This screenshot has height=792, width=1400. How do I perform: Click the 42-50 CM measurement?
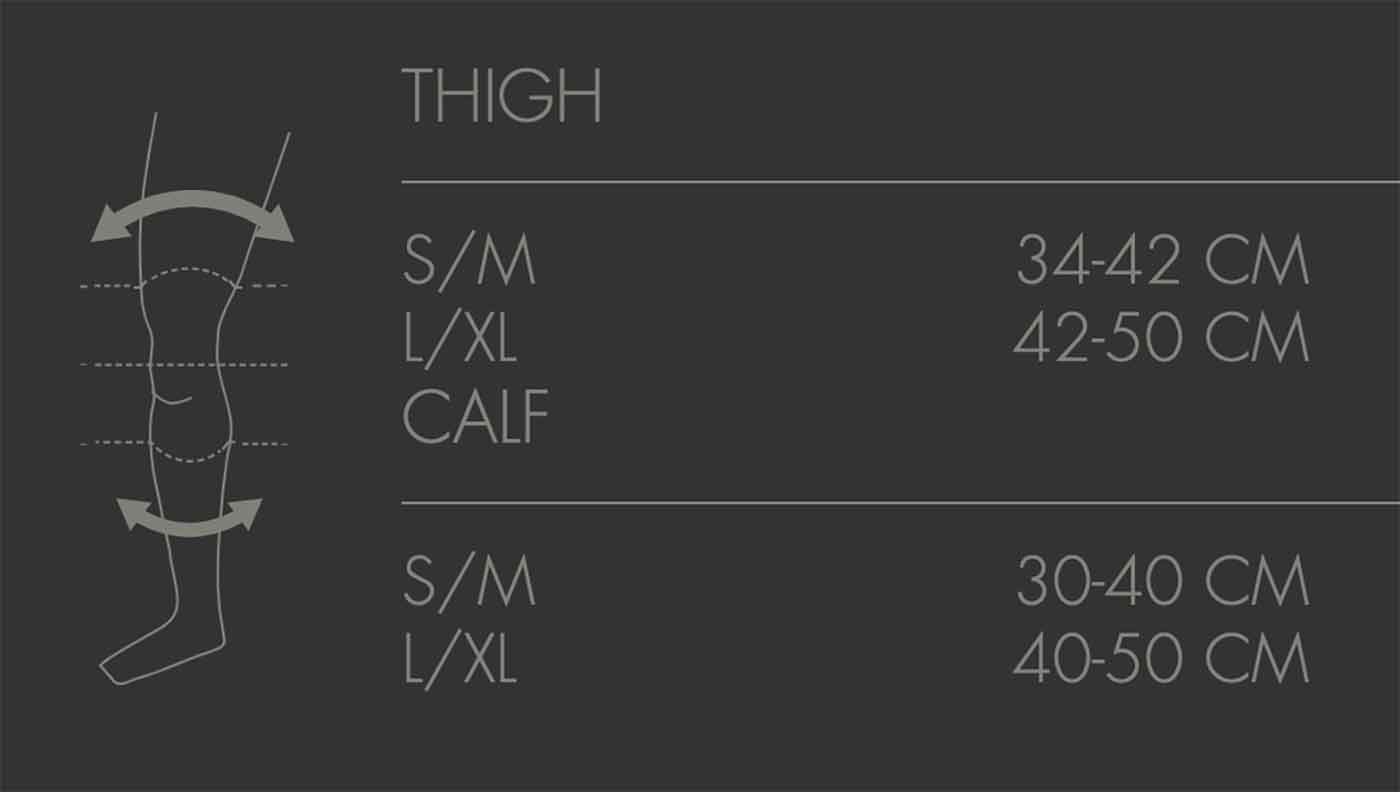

---

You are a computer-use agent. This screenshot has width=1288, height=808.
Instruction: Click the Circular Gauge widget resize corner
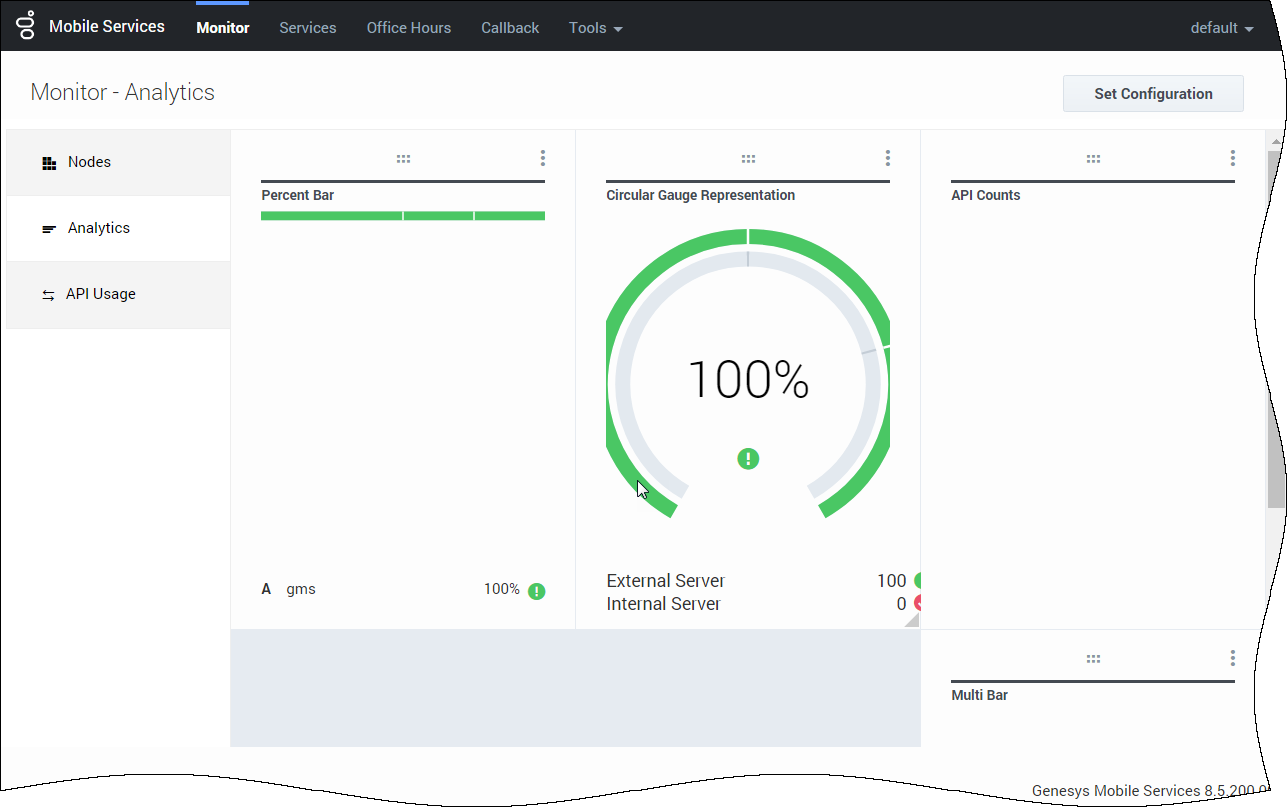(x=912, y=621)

---

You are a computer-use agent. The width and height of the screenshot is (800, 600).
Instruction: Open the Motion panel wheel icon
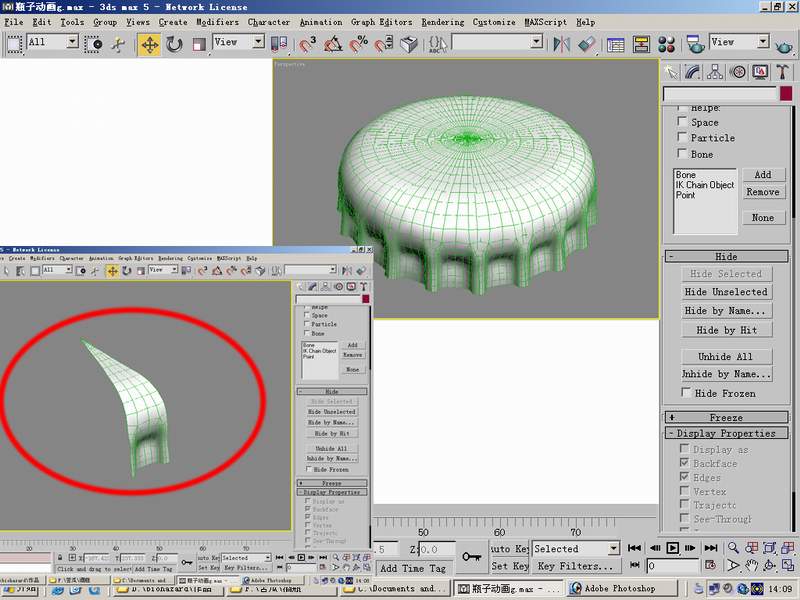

GIVEN PROBLEM = Rewrite the lines starting at the one that contains "You are a computer-use agent. This" and ending at the one that contains "(x=912, y=621)", keeping all their text and shifting every coordinate in the answers by -35. Leave the pictures out of your answer.

EXERCISE RESPONSE =
You are a computer-use agent. This screenshot has width=1288, height=808.
Instruction: Click the Circular Gauge widget resize corner
(x=877, y=586)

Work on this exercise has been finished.